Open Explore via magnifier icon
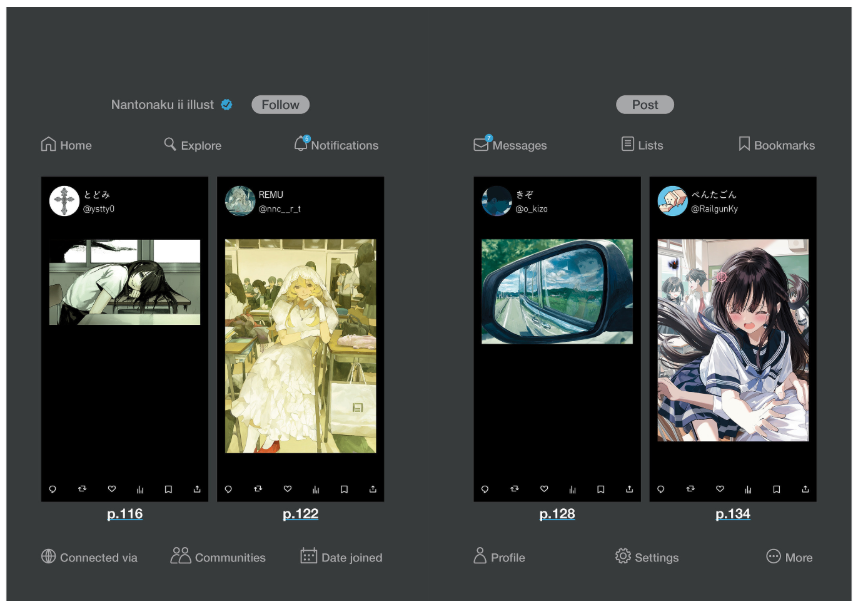The height and width of the screenshot is (602, 855). click(x=170, y=144)
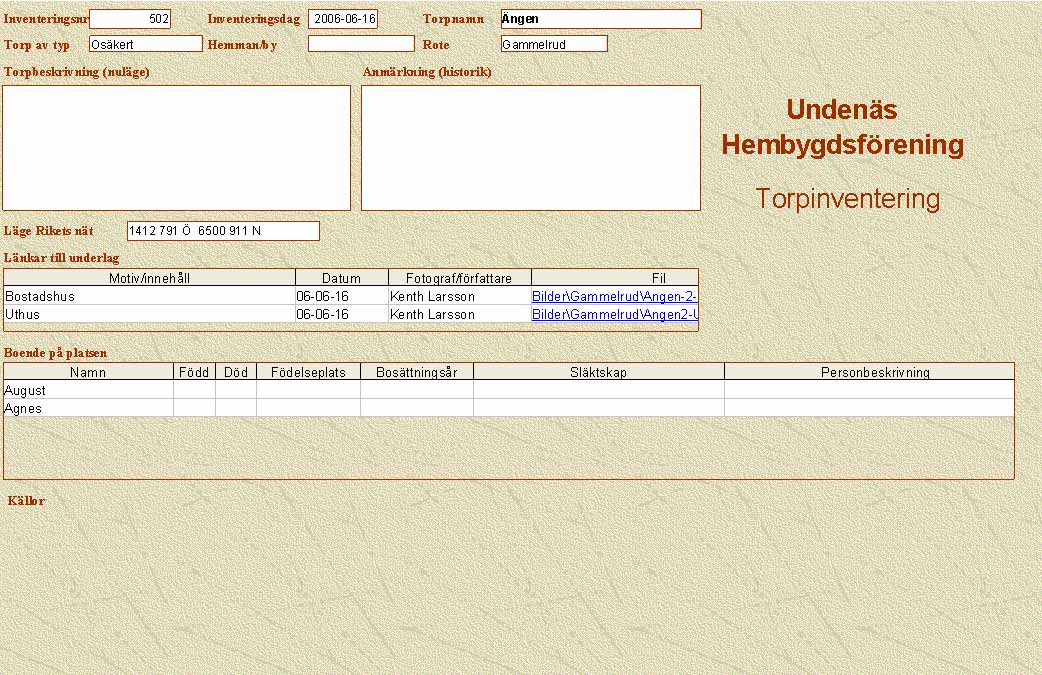Screen dimensions: 1042x675
Task: Select the Bostadshus row in underlag table
Action: point(149,296)
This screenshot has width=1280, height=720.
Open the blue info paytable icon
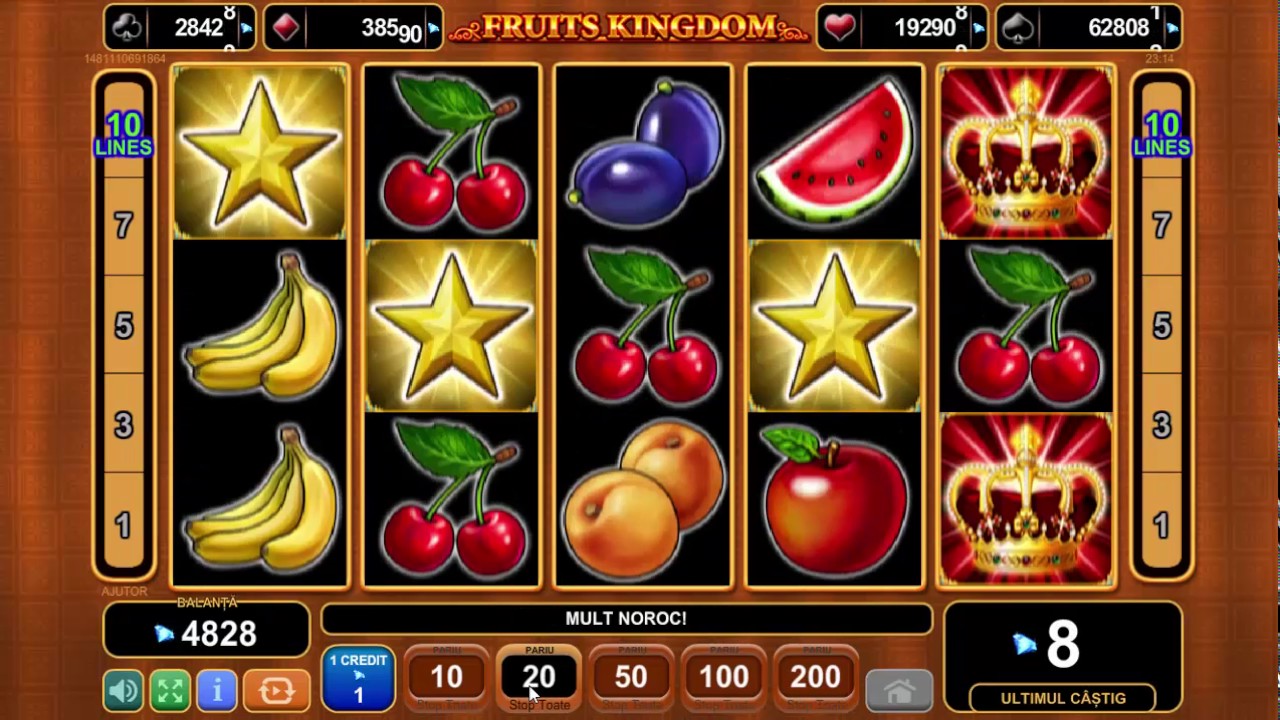pyautogui.click(x=216, y=690)
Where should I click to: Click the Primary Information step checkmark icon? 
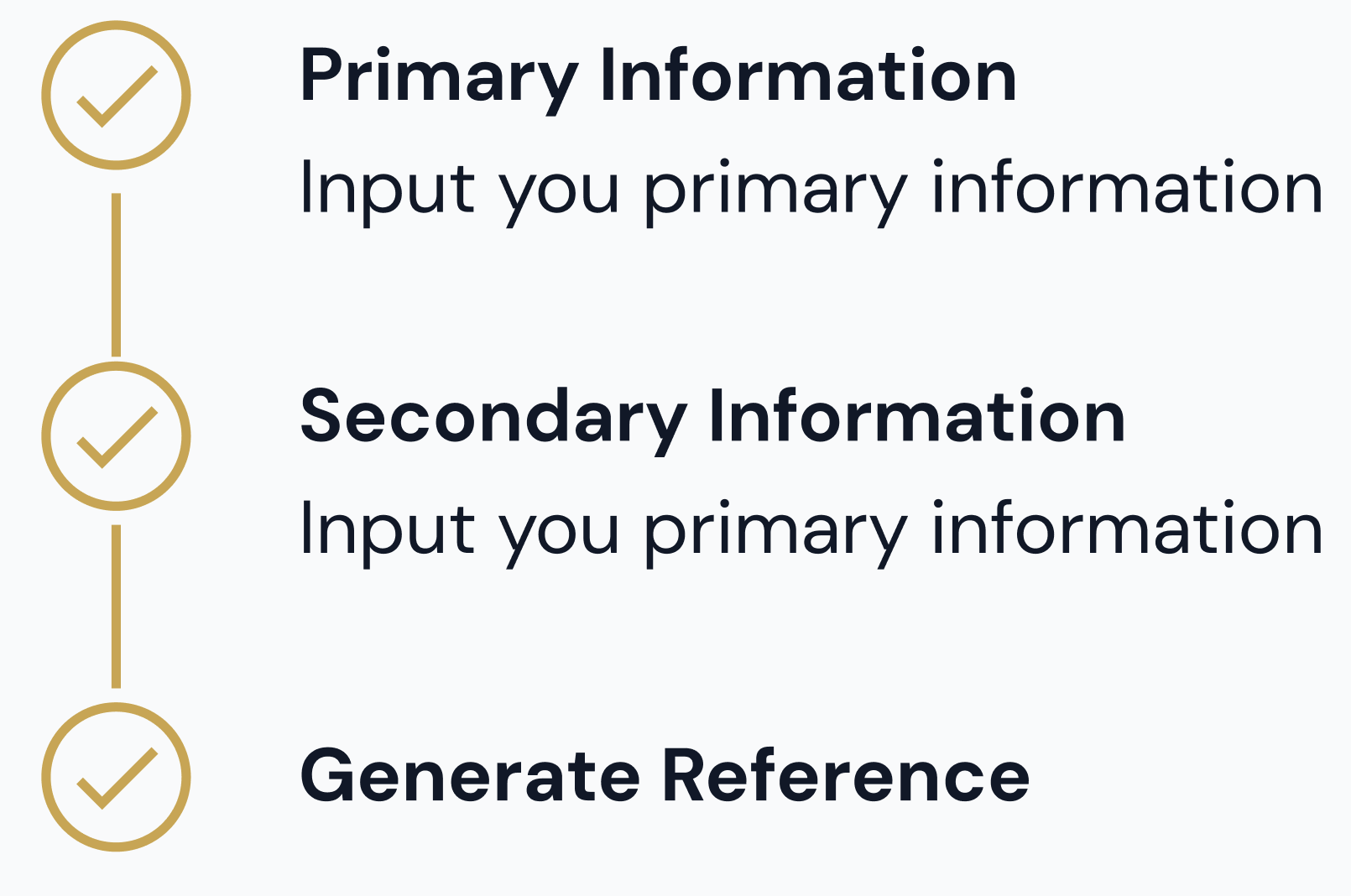[117, 96]
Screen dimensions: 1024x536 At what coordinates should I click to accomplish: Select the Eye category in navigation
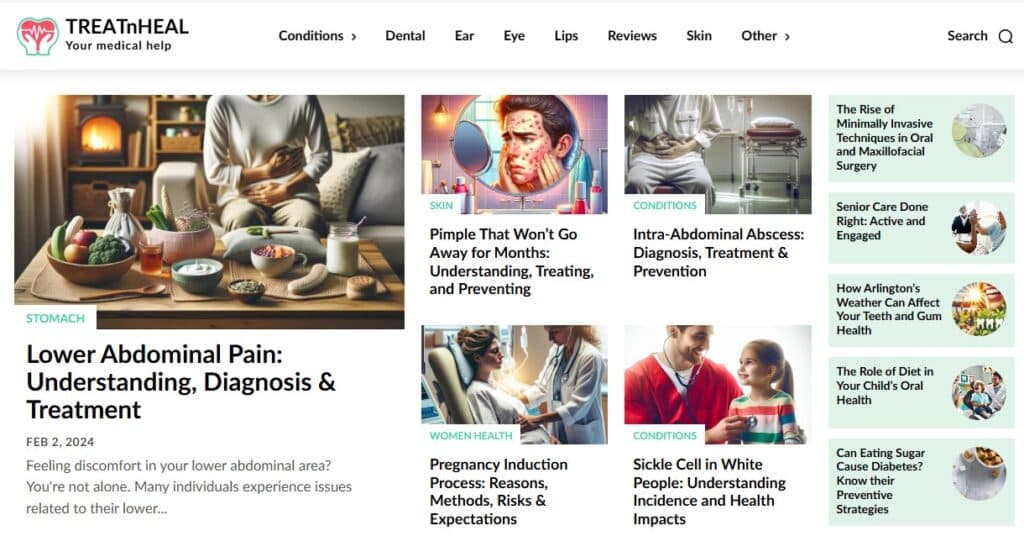click(x=514, y=36)
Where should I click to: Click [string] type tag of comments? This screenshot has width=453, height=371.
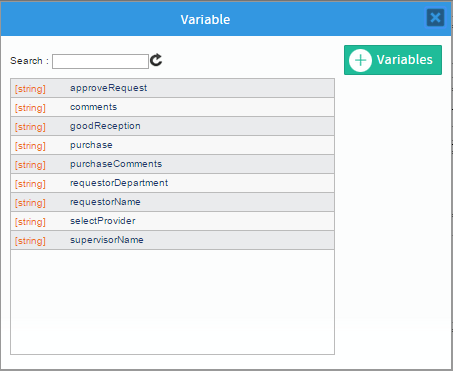[30, 108]
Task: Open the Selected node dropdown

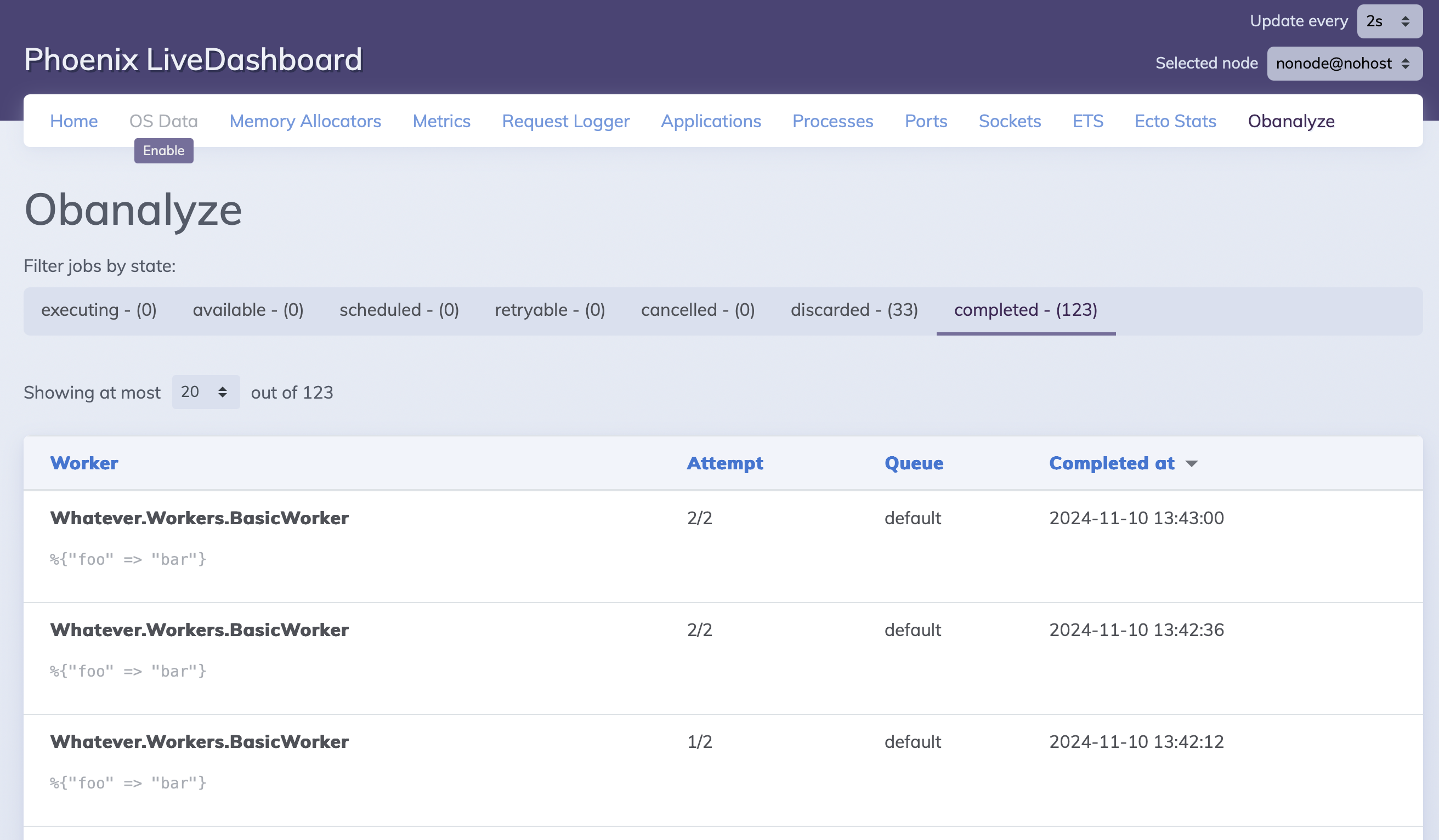Action: pos(1344,64)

* Istruzioni e requisiti:
Trascrivi senza modifiche le righe di tutte le voci riportate sopra, escludendo le immagini.

* Risposta completa:
Open Explore via magnifier icon
The height and width of the screenshot is (602, 855). click(x=170, y=144)
Screen dimensions: 1042x675
Task: Select the Bostadshus row in underlag table
Action: point(149,296)
This screenshot has width=1280, height=720.
Open the blue info paytable icon
pyautogui.click(x=216, y=690)
Where should I click to: Click the Primary Information step checkmark icon? 
[117, 96]
Screen dimensions: 1024x536 At what coordinates should I click to accomplish: Select the Eye category in navigation
click(x=514, y=36)
Where should I click to: Click [string] type tag of comments? This screenshot has width=453, height=371.
[30, 108]
Task: Open the Selected node dropdown

Action: pos(1344,64)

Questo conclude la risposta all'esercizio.